**Required action**
What is needed here is every entry, retyped exactly.

Start of Entries supplied

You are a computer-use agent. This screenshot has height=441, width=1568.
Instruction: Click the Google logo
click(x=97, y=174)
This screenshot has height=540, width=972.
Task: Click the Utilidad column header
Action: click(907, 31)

End of Entries supplied

**Your solution**
You are a computer-use agent. This screenshot has height=441, width=1568.
Instruction: Click the Google logo
click(x=97, y=174)
This screenshot has height=540, width=972.
Task: Click the Utilidad column header
Action: click(907, 31)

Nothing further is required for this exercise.